(Collected data)
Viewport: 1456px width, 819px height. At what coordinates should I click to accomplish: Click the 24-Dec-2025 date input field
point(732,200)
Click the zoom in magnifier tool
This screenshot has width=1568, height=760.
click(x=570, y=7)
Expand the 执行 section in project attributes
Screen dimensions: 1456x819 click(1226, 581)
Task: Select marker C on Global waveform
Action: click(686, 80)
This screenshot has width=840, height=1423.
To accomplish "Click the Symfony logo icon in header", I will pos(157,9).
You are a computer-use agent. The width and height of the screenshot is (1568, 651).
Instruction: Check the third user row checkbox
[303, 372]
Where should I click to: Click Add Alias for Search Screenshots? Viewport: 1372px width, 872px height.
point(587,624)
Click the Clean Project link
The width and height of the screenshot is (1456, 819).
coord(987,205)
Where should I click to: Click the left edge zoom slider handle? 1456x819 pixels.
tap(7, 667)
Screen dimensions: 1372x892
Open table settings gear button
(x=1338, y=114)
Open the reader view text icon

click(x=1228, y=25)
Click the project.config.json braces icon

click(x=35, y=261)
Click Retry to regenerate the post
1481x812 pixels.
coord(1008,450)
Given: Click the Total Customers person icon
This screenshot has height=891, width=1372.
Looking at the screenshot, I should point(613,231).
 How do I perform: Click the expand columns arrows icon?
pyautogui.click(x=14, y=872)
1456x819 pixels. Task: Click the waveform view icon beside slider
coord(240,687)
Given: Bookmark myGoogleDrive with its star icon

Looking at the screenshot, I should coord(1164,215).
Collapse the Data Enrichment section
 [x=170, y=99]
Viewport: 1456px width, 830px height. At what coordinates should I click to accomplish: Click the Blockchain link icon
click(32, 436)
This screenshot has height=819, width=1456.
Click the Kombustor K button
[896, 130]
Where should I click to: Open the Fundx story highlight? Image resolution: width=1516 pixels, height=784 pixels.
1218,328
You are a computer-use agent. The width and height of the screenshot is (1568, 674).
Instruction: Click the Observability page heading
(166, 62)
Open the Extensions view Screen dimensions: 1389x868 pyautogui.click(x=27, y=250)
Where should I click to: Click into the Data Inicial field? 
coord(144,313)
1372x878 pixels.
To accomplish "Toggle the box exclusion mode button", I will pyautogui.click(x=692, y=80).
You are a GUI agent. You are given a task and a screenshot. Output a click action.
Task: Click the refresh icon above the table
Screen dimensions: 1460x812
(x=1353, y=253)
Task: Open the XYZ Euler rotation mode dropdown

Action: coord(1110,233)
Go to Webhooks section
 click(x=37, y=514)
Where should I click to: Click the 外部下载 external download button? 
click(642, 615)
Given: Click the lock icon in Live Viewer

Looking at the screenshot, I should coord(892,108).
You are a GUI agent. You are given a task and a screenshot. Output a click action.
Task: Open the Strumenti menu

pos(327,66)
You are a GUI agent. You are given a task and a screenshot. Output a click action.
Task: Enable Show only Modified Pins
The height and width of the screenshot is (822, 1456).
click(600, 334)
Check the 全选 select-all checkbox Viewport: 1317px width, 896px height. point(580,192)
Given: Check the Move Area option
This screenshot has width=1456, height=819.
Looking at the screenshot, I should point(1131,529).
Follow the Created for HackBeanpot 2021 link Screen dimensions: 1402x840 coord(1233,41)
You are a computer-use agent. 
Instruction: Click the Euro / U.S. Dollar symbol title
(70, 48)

• _WHAT THE TASK ASKS_: The answer is the lines above between the line holding "Task: Click the refresh icon above the table" and the line holding "Given: Check the Move Area option", inclusive, each written out exactly, and no others.

• _EXERCISE SOLUTION_:
Task: Click the refresh icon above the table
Screen dimensions: 1460x812
(x=1353, y=253)
Task: Open the XYZ Euler rotation mode dropdown

Action: coord(1110,233)
Go to Webhooks section
 click(x=37, y=514)
Where should I click to: Click the 外部下载 external download button? 
click(642, 615)
Given: Click the lock icon in Live Viewer

Looking at the screenshot, I should coord(892,108).
You are a GUI agent. You are given a task and a screenshot. Output a click action.
Task: Open the Strumenti menu

pos(327,66)
You are a GUI agent. You are given a task and a screenshot. Output a click action.
Task: Enable Show only Modified Pins
The height and width of the screenshot is (822, 1456).
click(600, 334)
Check the 全选 select-all checkbox Viewport: 1317px width, 896px height. point(580,192)
Given: Check the Move Area option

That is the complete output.